CI/CD with Asere — 7 Failures and a Lot of Lessons

My AI agent broke the pipeline 7 times in a row. And that's how we both got better.

The context

I have an AI agent called Asere that works with me on my development projects. It's not a copilot that suggests lines — it's an autonomous agent that reads code, makes changes, commits, and pushes. Basically, a junior dev with production access and zero fear.

One day I asked it to do something apparently simple: rename a field in a Django model. Let's say it went from old_field to new_field. The change touched more than 10 files across models, views, tests, and controllers.

What followed were 7 consecutive failed pipelines. Each one with a different error. Each one more ridiculous than the last.

The 7 failures

1. SyntaxError — Duplicate arguments

Asere renamed the parameter in the function signature but left the old one too. Python doesn't forgive that:

def process_data(new_field, new_field):  # 💀

Pipeline: red in 3 seconds.

2. NameError — Ghost variable

Fixed the signature but forgot to rename a derived variable inside the function body. The variable no longer existed.

label = old_text.upper()  # old_text? Who are you?

Pipeline: red on the first test.

3. Duplicate assignments

Trying to fix the previous error, Asere added the correct line... without removing the old one. Result: the variable got overwritten with the wrong value two lines later.

* _THE DATA_
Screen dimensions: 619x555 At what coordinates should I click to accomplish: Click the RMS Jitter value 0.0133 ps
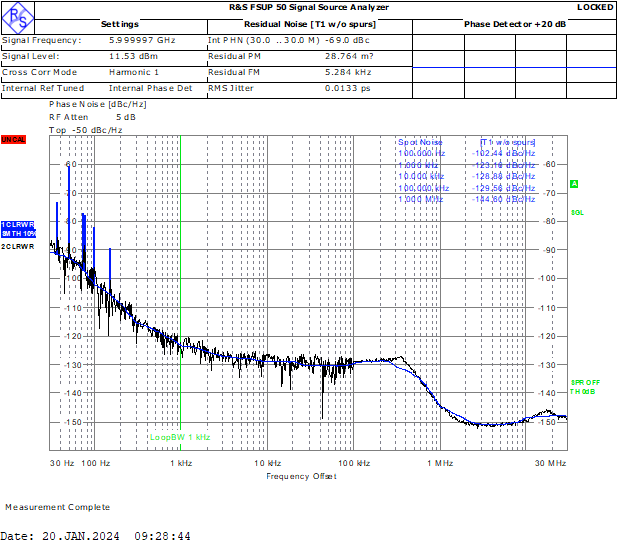346,88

* _YOUR TASKS_
a) List the headings of the failures described in the CI/CD post.
b) State whether each statement agrees with the CI/CD post. Answer yes or no for each, and quote the words of the post that decide it.
(i) Renaming the field affected more than 10 files.
(ii) Asere is a copilot that suggests lines.
(iii) On the first failure, the pipeline went red on the first test.
c) Reproduce the part of the CI/CD post starting at "Asere renamed the" and ending at "no longer existed.".

* _ANSWERS FOR EACH ITEM_
a)
1. SyntaxError — Duplicate arguments
2. NameError — Ghost variable
3. Duplicate assignments

b)
(i) Yes: "The change touched more than 10 files across models, views, tests, and controllers."
(ii) No: "It's not a copilot that suggests lines — it's an autonomous agent that reads code, makes changes, commits, and pushes."
(iii) No: "Pipeline: red in 3 seconds."

c)
Asere renamed the parameter in the function signature but left the old one too. Python doesn't forgive that:

def process_data(new_field, new_field):  # 💀

Pipeline: red in 3 seconds.

2. NameError — Ghost variable

Fixed the signature but forgot to rename a derived variable inside the function body. The variable no longer existed.